## Required work
Search the entries for the word "agent" and report each line that has it.

## Given records
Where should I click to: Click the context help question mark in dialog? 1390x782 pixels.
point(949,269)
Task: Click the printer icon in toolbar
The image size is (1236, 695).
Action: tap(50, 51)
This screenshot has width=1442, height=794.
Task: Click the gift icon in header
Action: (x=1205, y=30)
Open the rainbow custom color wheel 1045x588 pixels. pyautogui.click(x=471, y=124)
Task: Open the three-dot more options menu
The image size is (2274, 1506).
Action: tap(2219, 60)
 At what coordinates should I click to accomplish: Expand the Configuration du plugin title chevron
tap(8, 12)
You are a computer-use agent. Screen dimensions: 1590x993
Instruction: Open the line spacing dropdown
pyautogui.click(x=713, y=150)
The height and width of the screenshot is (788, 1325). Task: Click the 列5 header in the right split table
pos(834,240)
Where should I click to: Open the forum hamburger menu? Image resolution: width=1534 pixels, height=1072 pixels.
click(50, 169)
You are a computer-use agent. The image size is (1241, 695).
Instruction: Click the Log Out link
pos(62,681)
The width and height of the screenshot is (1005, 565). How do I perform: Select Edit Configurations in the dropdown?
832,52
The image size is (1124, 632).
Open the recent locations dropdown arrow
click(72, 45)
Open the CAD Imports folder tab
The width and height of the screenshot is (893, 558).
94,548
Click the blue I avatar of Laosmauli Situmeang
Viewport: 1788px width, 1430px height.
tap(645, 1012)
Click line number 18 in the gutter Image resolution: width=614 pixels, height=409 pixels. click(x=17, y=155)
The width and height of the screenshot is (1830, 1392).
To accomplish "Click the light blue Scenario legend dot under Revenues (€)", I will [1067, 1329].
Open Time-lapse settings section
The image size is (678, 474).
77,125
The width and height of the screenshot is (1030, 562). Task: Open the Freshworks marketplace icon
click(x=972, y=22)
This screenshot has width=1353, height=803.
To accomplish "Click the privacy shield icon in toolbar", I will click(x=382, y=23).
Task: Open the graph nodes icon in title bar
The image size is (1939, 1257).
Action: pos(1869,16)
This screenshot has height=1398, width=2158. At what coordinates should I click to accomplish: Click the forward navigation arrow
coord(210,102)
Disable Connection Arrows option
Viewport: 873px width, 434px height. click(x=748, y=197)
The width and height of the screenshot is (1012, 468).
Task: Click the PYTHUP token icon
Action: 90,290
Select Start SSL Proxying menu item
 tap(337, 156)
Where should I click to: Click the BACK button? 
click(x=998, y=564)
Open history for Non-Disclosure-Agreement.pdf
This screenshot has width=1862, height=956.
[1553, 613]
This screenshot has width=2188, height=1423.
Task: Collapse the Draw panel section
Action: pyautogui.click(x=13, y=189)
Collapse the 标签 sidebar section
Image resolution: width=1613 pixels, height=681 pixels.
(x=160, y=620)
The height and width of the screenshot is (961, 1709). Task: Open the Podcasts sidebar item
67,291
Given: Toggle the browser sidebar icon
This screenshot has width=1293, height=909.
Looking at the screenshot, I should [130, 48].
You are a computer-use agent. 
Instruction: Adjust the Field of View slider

## Output of the exercise
You are a computer-use agent. Screen dimensions: 1590x993
You are a computer-use agent. The image size is (1241, 695).
You are a computer-use agent. 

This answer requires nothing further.